TEXTAUSZUG
******

„Ihr müsst keine Einzelkämpfer sein“

Marlene Mayr Foto: Iby

Hilfe anzunehmen ist für pflegende Angehörige nicht immer leicht. Marlene Mayr, Leiterin der Servicestelle für pflegende Angehörige, spricht über Möglichkeiten und Sinnhaftigkeit von Unterstützungsmöglichkeiten.

Wie hält man Pflegeaufga­ben und eigenes Wohlbefin­den in Balance?

Mayr: Es ist nicht immer ein­fach, auch einmal auf sich selbst zu schauen. Es ist tief in uns ver­ankert, jemanden, der hilfsbe­dürftig ist, zu unterstützen. Vor allem, wenn es sich um Angehö­rige handelt. Es braucht jedoch ein Stück an gesundem Egois­mus: Sich bewusst eine Auszeit zu gönnen und dafür fixe Zeiten einzuplanen kann helfen, sich nicht gänzlich aufzuopfern. Sich Freiräume zuzugestehen und Hobbys nachzugehen, kann die eigenen Kraftreserven wieder füllen. Weil das alleine oft nicht machbar ist, bietet die Caritas-Servicestelle Unterstützung für pflegende Angehörige an.

Wie sieht diese Unterstüt­zung aus?

******

AUFGABENSTELLUNG
[a] Welche Funktion hat Marlene Mayr laut dem Textauszug?
[b] Gib den Textauszug beginnend bei „Marlene Mayr Foto: Iby“ und endend bei „Wohlbefin­den in Balance?“ erneut wieder und ersetze dabei „Leiterin“ durch „Koordinatorin“.

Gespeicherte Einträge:
******

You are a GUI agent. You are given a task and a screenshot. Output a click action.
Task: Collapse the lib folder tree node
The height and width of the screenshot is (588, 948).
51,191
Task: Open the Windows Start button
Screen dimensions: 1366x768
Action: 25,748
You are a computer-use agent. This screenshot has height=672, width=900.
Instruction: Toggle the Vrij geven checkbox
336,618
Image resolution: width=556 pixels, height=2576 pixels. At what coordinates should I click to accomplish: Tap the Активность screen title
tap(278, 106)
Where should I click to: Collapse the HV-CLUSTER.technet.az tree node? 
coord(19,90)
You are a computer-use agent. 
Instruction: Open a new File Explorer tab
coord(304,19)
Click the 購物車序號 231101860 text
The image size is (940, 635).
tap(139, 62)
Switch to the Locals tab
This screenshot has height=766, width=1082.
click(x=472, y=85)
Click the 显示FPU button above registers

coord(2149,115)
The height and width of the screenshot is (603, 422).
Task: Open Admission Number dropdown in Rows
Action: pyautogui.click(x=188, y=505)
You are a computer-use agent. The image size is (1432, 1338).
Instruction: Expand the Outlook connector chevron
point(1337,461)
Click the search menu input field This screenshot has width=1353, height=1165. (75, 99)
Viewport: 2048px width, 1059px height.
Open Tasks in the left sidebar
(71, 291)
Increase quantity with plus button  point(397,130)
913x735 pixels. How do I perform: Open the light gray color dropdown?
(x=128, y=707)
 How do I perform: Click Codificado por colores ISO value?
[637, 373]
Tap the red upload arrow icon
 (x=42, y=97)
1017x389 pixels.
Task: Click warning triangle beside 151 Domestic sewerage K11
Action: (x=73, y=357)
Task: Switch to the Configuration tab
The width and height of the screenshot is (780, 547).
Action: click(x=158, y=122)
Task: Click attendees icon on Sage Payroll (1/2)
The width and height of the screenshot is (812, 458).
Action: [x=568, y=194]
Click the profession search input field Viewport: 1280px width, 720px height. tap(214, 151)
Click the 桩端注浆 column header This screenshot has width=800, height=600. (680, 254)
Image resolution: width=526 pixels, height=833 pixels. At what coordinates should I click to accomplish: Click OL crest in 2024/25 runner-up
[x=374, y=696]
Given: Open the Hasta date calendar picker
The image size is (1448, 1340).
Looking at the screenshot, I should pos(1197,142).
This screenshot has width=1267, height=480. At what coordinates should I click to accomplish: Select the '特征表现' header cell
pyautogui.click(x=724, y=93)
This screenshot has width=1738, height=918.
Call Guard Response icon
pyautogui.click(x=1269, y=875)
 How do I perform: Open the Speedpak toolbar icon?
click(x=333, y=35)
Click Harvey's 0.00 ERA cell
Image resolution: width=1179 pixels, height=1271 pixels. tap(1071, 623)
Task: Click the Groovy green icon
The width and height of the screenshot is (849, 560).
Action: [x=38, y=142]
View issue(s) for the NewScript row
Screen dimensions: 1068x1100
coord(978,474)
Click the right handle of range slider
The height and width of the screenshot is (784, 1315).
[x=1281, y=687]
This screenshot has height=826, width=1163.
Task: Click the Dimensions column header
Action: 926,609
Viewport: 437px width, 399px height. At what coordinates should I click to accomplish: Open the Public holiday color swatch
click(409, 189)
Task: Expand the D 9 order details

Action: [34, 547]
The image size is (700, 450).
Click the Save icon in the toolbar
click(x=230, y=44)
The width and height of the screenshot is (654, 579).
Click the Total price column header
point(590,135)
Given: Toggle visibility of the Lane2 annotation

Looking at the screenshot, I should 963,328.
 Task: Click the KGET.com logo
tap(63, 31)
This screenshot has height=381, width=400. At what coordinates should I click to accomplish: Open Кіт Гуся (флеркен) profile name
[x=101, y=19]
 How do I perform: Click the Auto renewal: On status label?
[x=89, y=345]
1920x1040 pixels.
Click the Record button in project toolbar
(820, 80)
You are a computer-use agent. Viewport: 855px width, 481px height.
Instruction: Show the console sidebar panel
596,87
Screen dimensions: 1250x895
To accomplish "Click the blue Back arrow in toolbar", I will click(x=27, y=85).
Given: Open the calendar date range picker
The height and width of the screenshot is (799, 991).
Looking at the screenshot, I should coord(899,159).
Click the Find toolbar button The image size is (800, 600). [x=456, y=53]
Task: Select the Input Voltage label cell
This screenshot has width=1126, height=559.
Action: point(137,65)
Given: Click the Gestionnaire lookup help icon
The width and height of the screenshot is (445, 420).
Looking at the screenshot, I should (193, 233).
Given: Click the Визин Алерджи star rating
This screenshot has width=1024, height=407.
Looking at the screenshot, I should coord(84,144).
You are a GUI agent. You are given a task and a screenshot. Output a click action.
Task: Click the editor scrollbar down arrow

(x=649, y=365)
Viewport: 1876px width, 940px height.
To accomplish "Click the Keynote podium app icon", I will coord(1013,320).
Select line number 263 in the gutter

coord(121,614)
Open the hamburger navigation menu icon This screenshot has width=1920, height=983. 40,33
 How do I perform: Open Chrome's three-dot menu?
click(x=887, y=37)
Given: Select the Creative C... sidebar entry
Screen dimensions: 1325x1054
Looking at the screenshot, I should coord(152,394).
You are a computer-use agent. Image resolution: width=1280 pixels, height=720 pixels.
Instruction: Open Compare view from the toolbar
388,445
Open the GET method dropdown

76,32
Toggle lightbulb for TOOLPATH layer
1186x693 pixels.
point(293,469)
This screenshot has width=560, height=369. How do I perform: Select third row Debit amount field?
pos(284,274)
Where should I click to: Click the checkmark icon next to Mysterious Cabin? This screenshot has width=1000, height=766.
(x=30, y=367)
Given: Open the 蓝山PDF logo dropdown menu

******

LÖSUNGEN JE AUFGABE
[a] Sie ist Leiterin der Servicestelle für pflegende Angehörige.

[b]
Marlene Mayr Foto: Iby

Hilfe anzunehmen ist für pflegende Angehörige nicht immer leicht. Marlene Mayr, Koordinatorin der Servicestelle für pflegende Angehörige, spricht über Möglichkeiten und Sinnhaftigkeit von Unterstützungsmöglichkeiten.

Wie hält man Pflegeaufga­ben und eigenes Wohlbefin­den in Balance?